Landis is an engineer at NASA's Glenn Research Center (GRC) in Cleveland, Ohio. Much of his NASA work has centered on energy systems, with an emphasis on solar photovoltaic power.
In a brief paper prepared for the February 2003 Space Technology and Applications International Forum in Albuquerque, New Mexico, Landis made a compelling case for Venus, not the Moon, nor Mars, nor a twirling sphere, torus, or tube in open space, as the ideal place to establish an off-Earth human settlement. Specifically, he set his sights on the Venusian atmosphere just above the dense sulfuric-acid clouds. Landis called it "the most earth-like environment (other than the Earth itself) in the Solar System."
Most people think of Venus as a hell planet because they think only of its surface. By about 1960, scientists using Earth-based instruments had determined that Venus had a temperature of 342° C (648° F). Many, however, refused to believe that Venus could be so hot. Some tried to find a loophole: they hypothesized that the Venusian atmosphere was hot while its surface was cool enough for liquid water and life.
Mariner 2, the first successful interplanetary spacecraft, flew past Venus in December 1962. Its crude scanning radiometer found a lower temperature — around 230° C (450° F) — though one still much higher than most planetary scientists expected. Mariner 2 also determined that air pressure at the Venusian surface was at least 20 times Earth sea-level pressure.
For more than two decades, Venus was the Soviet Union's favorite Solar System exploration target. The Venera landers determined that its surface is made of basalt, a volcanic rock. They also found that the mean atmospheric pressure at the surface is 96 times Earth sea-level pressure and that the surface temperature averages about 462° C (863° F) with relatively modest day/night, latitude, and altitude variations.
The Venusian atmospheric temperature, on the other hand, was found to vary significantly with altitude, a fact that the Soviet Union would put to good use. In June 1985, the Vega 1 and Vega 2 spacecraft released armored landers and lightly constructed rubber balloons as they flew past Venus on their way to Comet Halley. The Vega 1 lander touched down but returned minimal data. Vega 2 landed successfully and survived the hellish surface conditions for 56 minutes.
The twin three-meter-diameter, helium-filled balloons deployed between 50 and 55 kilometers (34 and 31 miles) above the Venusian surface — that is, just above the cloud-tops, in the zone Landis saw as promising for human settlement.
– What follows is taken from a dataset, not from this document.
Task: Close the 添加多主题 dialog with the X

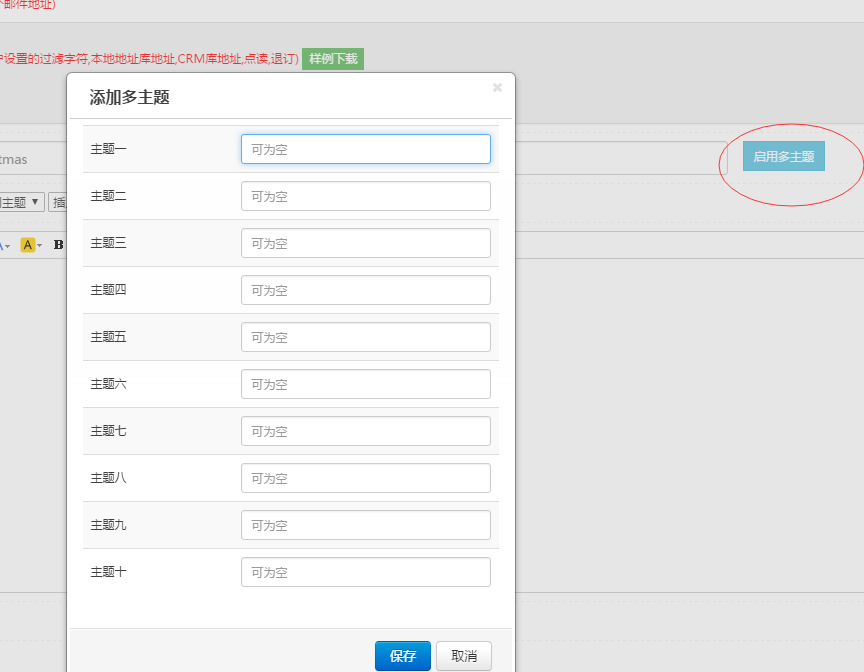Action: click(497, 88)
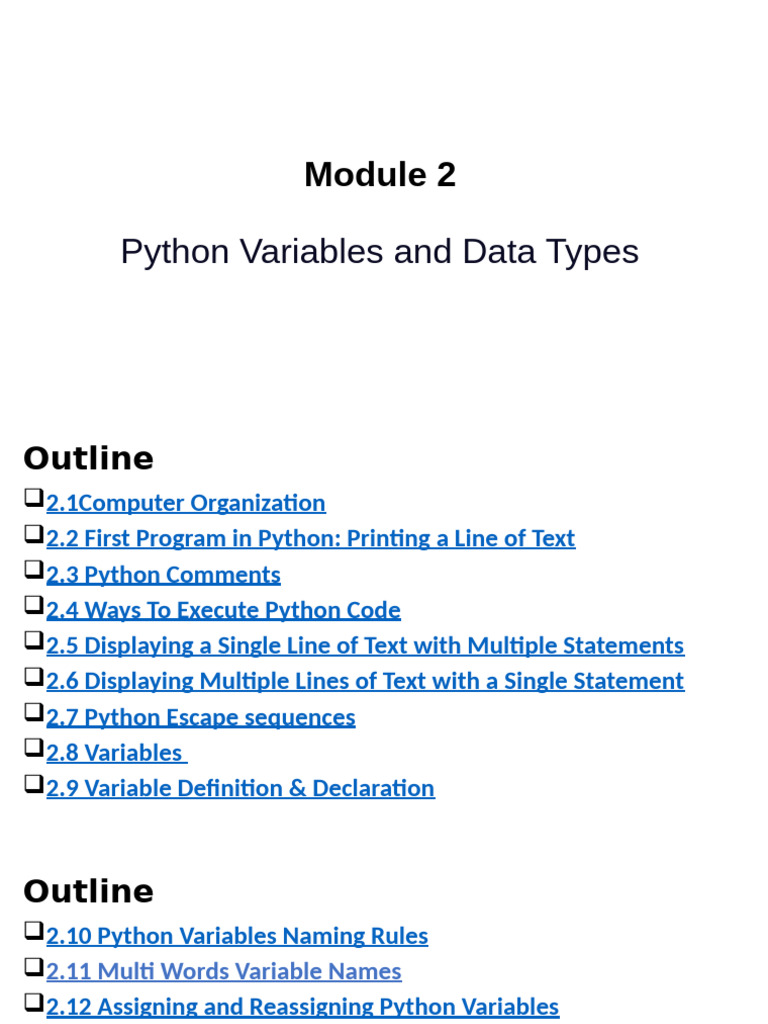768x1024 pixels.
Task: Go to 2.10 Python Variables Naming Rules
Action: pos(237,936)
Their small instrument payloads transmitted data for approximately two days — until they exhausted their chemical batteries.
In that time, the balloons rode the carbon dioxide winds from their deployment points over the nightside into bright Venusian daylight. The Vega 2 balloon travelled about 11,100 kilometers (6900 miles) and the Vega 1 balloon travelled 11,600 kilometers (7210 miles). When their instrument payloads exhausted their batteries, the balloons carrying them showed no sign of imminent failure. They might have lasted for months or even years.
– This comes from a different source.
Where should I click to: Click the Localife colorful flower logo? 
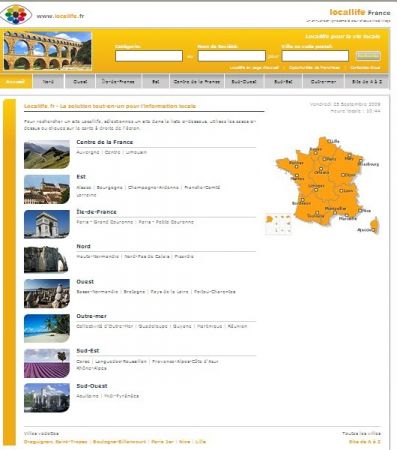point(16,15)
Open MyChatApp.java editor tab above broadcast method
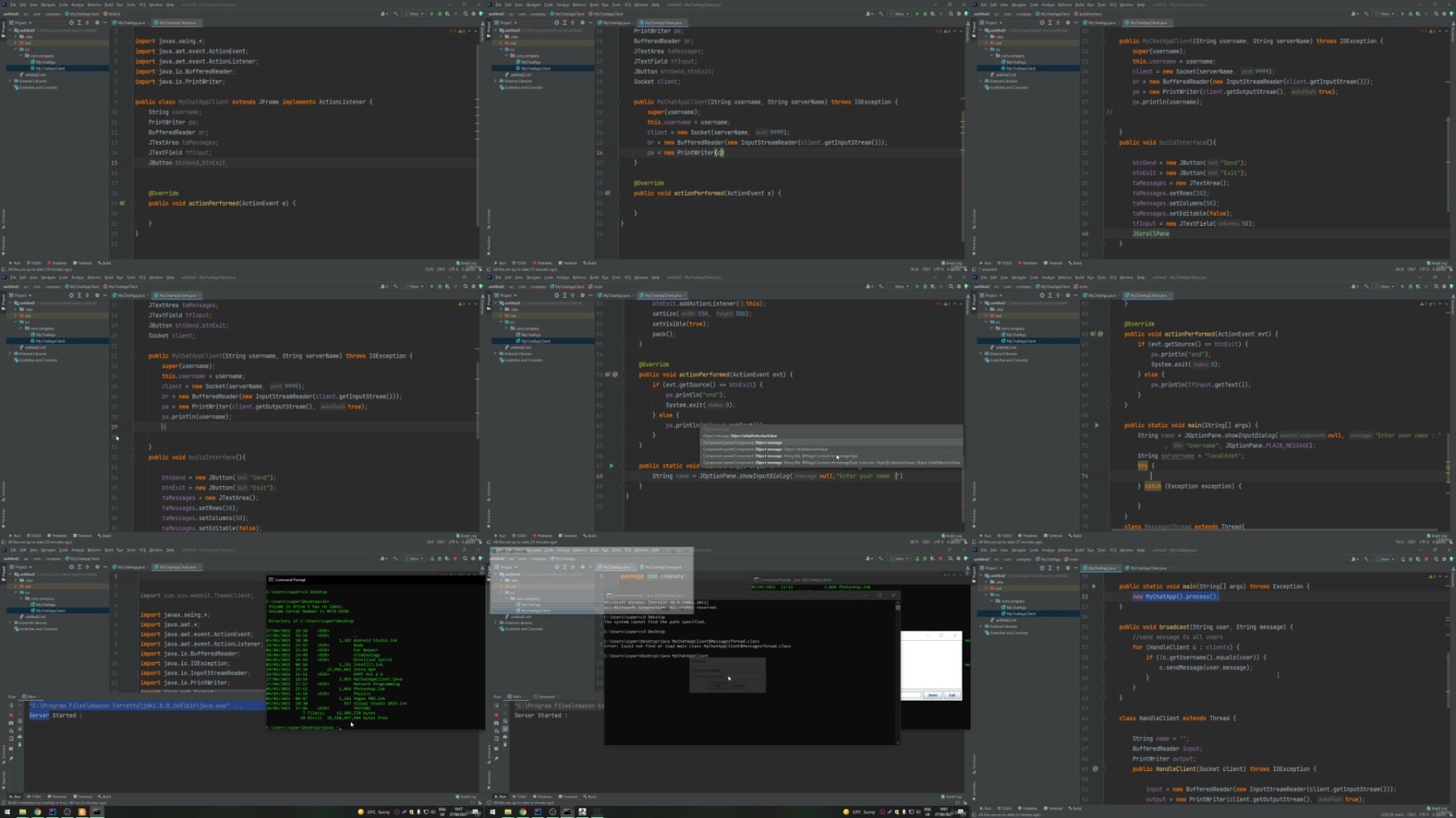Viewport: 1456px width, 818px height. pos(1102,568)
|Vega-type balloon on display at the National Air and Space Museum's Udvar-Hazy Center in northern Virginia, just outside Washington, DC. Image credit: Geoffrey A. Landis.|
The fragile balloons could last so long because 50 kilometers above Venus, just above the cloud tops, the temperature ranges from between 0° C to 50° C (32° F to 122° F) and the atmospheric pressure approximates Earth sea-level pressure. A thin fabric cover was sufficient to shield each balloon from sulfuric acid droplets drifting up from the cloud layer.
Venus settlers would float where Vega 1 and Vega 2 floated, but Landis rejected helium balloons. He noted that, on Venus, a human-breathable nitrogen/oxygen air mix is a lifting gas. A balloon containing a cubic meter of breathable air would be capable of hoisting about half a kilogram, or about half as much weight as a balloon containing a cubic meter of helium. A kilometer-wide spherical balloon filled only with breathable air could in the Venusian atmosphere lift 700,000 tons, or roughly the weight of 230 fully-fueled Saturn V rockets. Settlers could build and live inside the air envelope.
The air envelope supporting a settlement would not necessarily maintain a spherical form. Lack of any pressure differential would allow the gas envelope to change shape fluidly over time. It would also limit the danger should the envelope tear. The internal and external atmospheres would mix slowly, so the settlement atmosphere would not suddenly turn poisonous, nor would the settlement rapidly lose altitude.
A repair crew would not require pressure suits, Landis explained. They would, of course, need air-tight face masks to provide them with oxygen and keep out carbon dioxide; adding goggles and unpressurized protective garments would keep them safe from acid droplets.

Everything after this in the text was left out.